A study advocating an internationally monitored plebiscite to decide the political future of Taiwan appeared this week on an Oxford University Web site.
“Unlike in bygone eras, international law no longer conceives of territories as mere pieces of property to be traded or conquered,” the study says.
Written by New York Law School professor Chen Lung-chu (陳隆志), the study says that human beings “are properly held to be at the center of international law.”
The study comes as Chinese Nationalist Party (KMT) Chairman and New Taipei City Mayor Eric Chu (朱立倫) prepares for talks next week with Chinese President and Chinese Communist Party General Secretary Xi Jinping (習近平).
The idea of a plebiscite to decide the future of Taiwan is anathema to Beijing and a development that could lead to a military attack.
However, Chen argues that Taiwanese have the right to determine their own future.
“The inhabitants of a disputed territory, through collective effort, can develop their distinctive political, economic, social and cultural system,” he said. “This is effective self-determination — self-determination in action. When the international legal status of a territory is in dispute, an internationally monitored plebiscite provides the ideal means of resolving the dispute peacefully.”
Chen’s study appeared under the international law section of the University of Oxford Press Web site.
Asked to comment on the Xi-Chu meeting, the US Department of State said last week that the US encourages Taiwan and China to continue their dialogue.
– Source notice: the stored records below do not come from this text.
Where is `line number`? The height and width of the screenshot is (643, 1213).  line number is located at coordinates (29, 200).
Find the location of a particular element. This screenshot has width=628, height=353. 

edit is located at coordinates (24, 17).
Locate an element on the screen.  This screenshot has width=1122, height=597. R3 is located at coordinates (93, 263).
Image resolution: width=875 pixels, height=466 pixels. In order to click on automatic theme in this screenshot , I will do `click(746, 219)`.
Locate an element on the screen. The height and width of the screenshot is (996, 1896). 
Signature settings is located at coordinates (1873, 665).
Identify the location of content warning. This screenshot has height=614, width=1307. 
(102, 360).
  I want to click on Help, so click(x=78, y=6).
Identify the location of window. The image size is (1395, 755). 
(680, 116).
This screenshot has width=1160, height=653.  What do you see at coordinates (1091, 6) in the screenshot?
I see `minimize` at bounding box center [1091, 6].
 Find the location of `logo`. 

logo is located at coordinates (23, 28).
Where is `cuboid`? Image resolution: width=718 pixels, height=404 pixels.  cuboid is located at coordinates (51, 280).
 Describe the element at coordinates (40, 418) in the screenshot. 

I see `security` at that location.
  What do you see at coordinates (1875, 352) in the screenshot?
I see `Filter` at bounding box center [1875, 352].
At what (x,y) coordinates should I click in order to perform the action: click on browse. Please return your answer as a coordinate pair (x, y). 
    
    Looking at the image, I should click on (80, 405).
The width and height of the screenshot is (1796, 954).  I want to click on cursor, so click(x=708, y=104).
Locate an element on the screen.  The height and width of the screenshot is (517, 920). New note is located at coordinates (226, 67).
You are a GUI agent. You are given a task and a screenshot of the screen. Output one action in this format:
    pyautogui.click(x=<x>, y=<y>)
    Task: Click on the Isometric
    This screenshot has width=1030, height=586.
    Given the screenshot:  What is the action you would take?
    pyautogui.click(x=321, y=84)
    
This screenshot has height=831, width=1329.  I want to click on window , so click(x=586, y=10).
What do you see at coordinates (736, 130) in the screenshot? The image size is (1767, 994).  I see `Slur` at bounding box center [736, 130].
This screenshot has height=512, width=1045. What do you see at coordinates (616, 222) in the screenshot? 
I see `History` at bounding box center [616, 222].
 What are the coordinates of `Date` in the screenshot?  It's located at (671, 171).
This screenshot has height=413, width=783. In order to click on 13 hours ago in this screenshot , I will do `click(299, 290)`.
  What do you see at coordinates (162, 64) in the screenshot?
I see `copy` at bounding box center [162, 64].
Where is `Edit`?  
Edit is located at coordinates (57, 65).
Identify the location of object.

“We encourage authorities in Beijing and Taipei to continue their constructive dialogue, which has led to significant improvements in the cross-strait relationship,” a spokesperson said.
Polls show that a majority of Taiwanese prefer independence to unification with China.
In the past, the US Department of State has discouraged the idea of a plebiscite for fear that it might trigger Chinese military action.
“In a world of increasing globalization and interdependence, we see a gradual expansion in identifications — more and more, members of the world community identify with the most inclusive community of humankind and a deepening perception of shared humanity,” the study says. “Genuine protection and fulfillment of human dignity values... will be possible only when individuals are enabled to be effective, active, equal participants at different community levels and in different social settings.”
It says that the past 30 years have witnessed a profound and persistent movement of democratization — and Taiwanization — that runs counter to China’s “unfounded claims over the island.”
“Under present conditions, Taiwan’s statehood is best understood in the context of an ongoing process of evolution propelled by the desire and action of the Taiwanese people for self-determination and democracy,” the study says.